◆ THE TASK ◆
Beginning with the line that contains "Task: Open the Enums tab", write out each remaining line of the records below exactly. Do not copy any picture.

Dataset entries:
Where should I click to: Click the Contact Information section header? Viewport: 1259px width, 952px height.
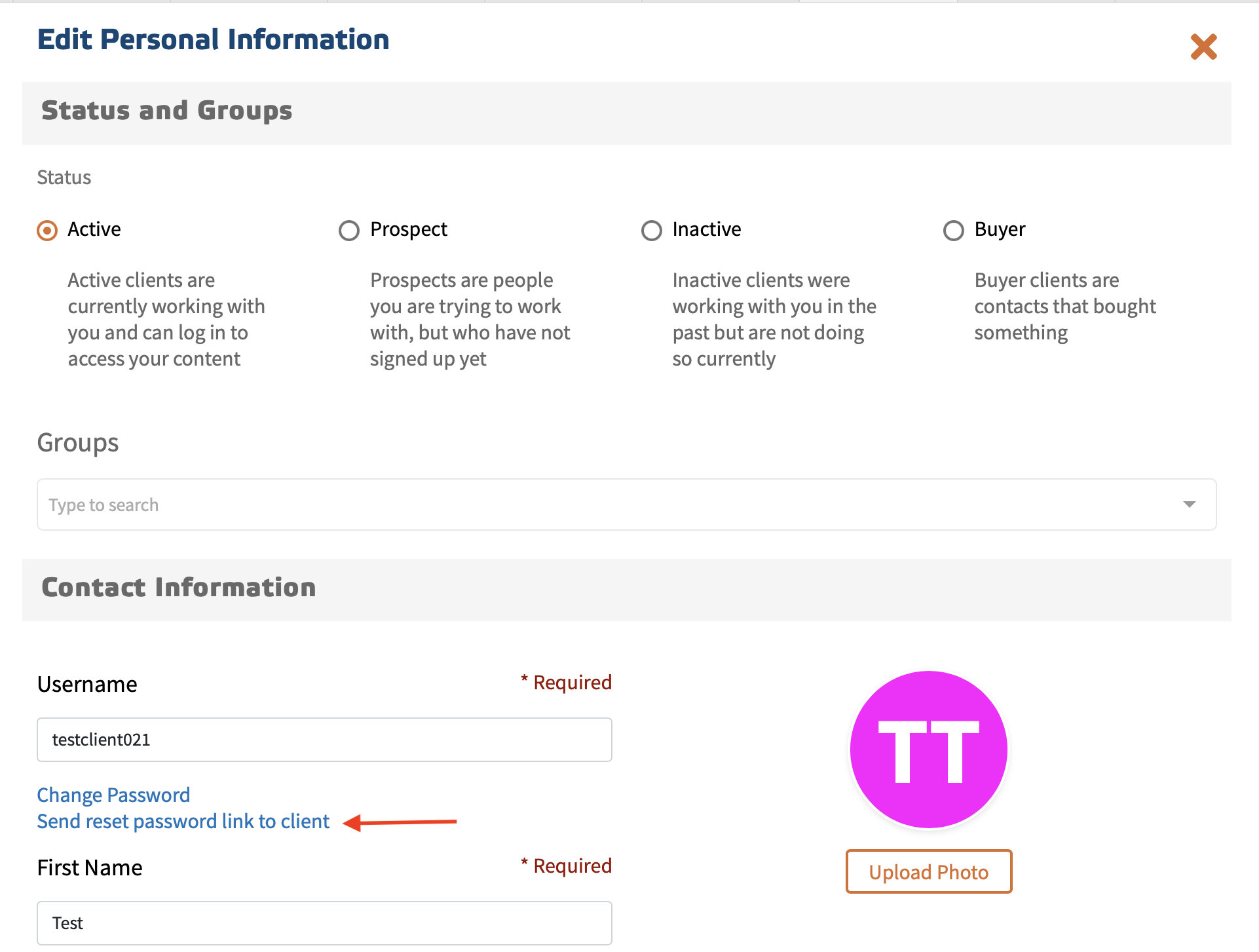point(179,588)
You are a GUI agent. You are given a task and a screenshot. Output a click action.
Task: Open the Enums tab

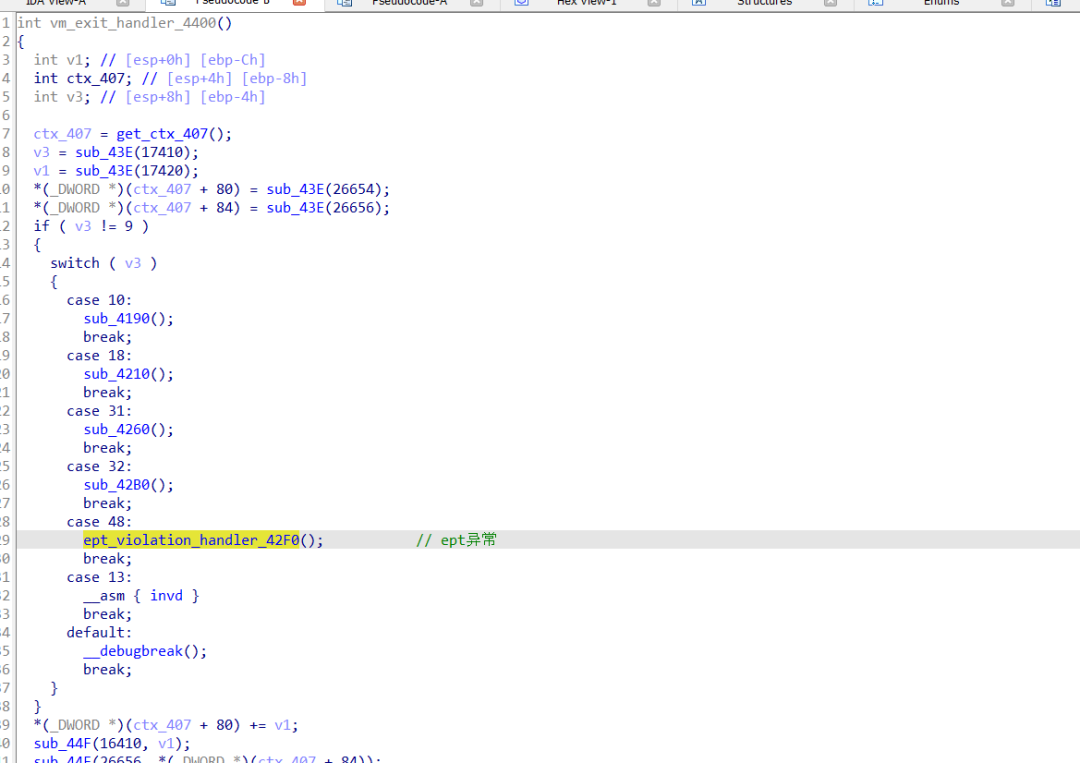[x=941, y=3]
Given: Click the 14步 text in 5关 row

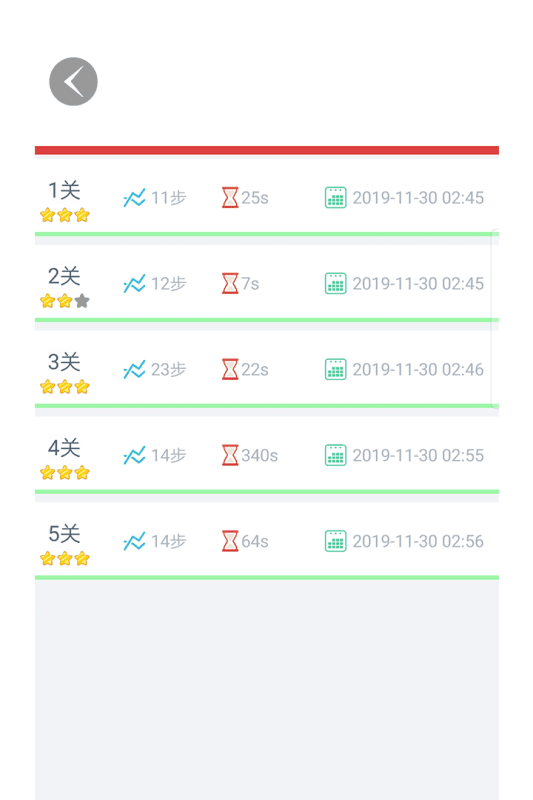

◆ EXPECTED ANSWER ◆
Task: Open the Enums tab

[x=941, y=3]
Given: Click the 14步 text in 5关 row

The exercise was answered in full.